WORK TO BE COMPLETED: Output only the lines below from the one holding "This screenshot has width=931, height=593." down to the one holding "Task: Click 西武's .500 win rate cell", both end lines included and every picture dropped.

*** Opening GIVEN DATA ***

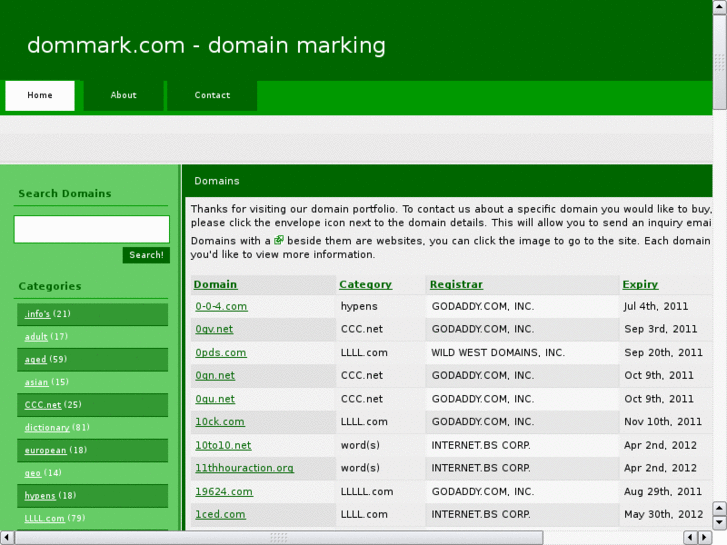Sort by the Registrar column header
727x545 pixels.
point(456,285)
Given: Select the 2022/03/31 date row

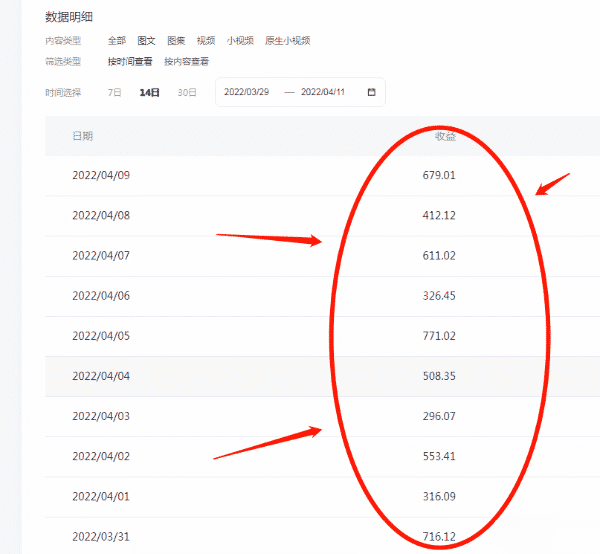Looking at the screenshot, I should [x=101, y=538].
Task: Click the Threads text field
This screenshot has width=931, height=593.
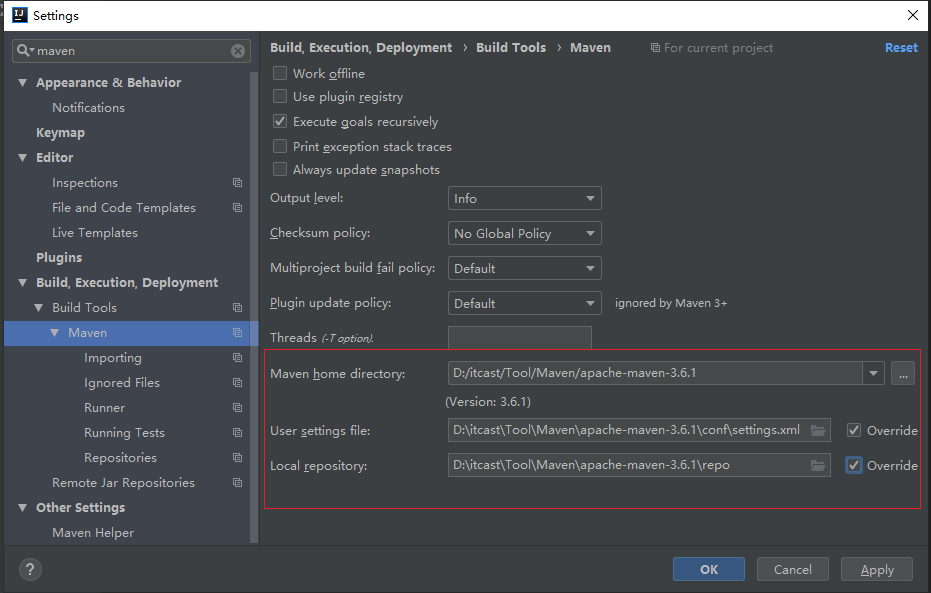Action: pyautogui.click(x=519, y=338)
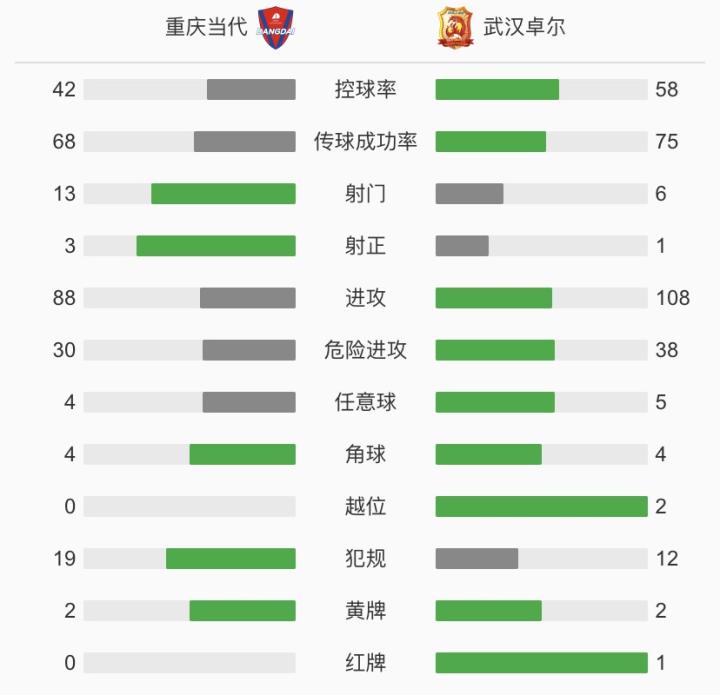Click the 武汉卓尔 team crest icon
720x695 pixels.
click(x=455, y=27)
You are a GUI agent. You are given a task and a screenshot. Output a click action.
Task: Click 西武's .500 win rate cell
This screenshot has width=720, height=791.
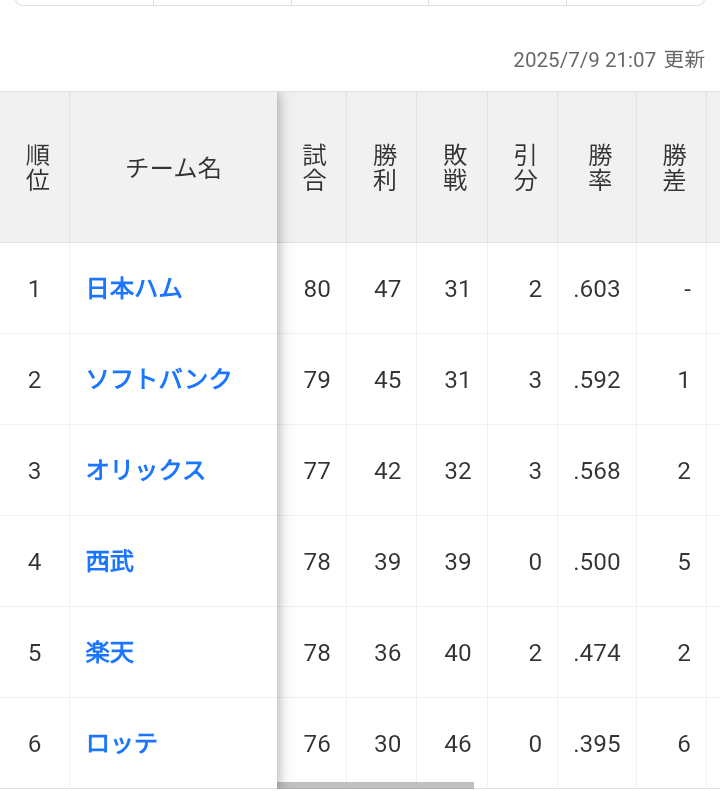coord(597,561)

*** Closing GIVEN DATA ***

THE COMPLETED TASK:
This screenshot has width=931, height=593.
Action: pyautogui.click(x=519, y=338)
Click the 武汉卓尔 team crest icon
720x695 pixels.
click(x=455, y=27)
You are a GUI agent. You are given a task and a screenshot. Output a click action.
Task: Click 西武's .500 win rate cell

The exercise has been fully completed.